The Digital Earth Watch (DEW) environmental monitoring project is a citizen science initiative funded by NASA to create opportunities for informal and formal science educators and the community-at-large to collaborate by sharing digital photographs from Picture Post sites. A key message in DEW is that although plants are dynamic and respond continuously to their environment, they do so either on a time-scale that most people don’t notice or with a subtlety our senses can’t detect.
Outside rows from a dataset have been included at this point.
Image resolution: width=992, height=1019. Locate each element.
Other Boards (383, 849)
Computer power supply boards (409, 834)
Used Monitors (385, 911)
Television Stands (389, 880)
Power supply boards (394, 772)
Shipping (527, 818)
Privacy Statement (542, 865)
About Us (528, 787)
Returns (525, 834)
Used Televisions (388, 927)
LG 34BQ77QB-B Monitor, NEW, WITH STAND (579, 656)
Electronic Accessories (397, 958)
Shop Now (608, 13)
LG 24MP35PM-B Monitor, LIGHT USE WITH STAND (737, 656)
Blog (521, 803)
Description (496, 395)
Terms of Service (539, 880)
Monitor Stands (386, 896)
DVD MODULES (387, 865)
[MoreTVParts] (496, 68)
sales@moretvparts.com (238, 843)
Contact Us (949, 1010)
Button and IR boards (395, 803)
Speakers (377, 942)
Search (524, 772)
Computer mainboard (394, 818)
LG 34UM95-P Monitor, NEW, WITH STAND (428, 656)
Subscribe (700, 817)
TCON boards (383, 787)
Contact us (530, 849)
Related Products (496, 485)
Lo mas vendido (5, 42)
Activities are aimed at involving citizens in local environmental monitoring by 1) taking digital photographs at a designated Picture Post site in a consistent, sequential order, 2) uploading the digital photographs to the Picture Post website, 3) examining the digital photographs using the image analysis tools on the Picture Post website, 4) continuing to take photos on a regular basis, and 5) sharing digital photographic records with community organizations dedicated to environmental monitoring and use. A Picture Post is simply an octagon placed in the center of a flat surface and secured to a post anchored in the ground or onto a building. The edges of the octagon allow positioning of the camera so the complete landscape may be photographed in less than a minute. Since the Picture Post program began, posts have been set up to monitor trails, forests, water, wetlands, shoreline mitigation, and schoolyards.

Results/Conclusions

Recently, digital cameras have largely been overtaken in popularity by smart phones. Many more people are likely to be out walking with their smart phone than with their digital camera. This has opened up a whole new concept of Picture Post as a mobile device. A new DEW android app takes advantage of smart phone technologies for location (GPS of the current location and a Google Map of all and nearby picture posts), networking (automatic picture uploads and downloads), and for creating the capability to not only take repeat photographs (using reference pictures as a guide) but to set up “virtual” picture posts (using the accelerometer and compass) that do not require a permanent structure. This presentation will demonstrate putting these capabilities together into the DEW mobile app.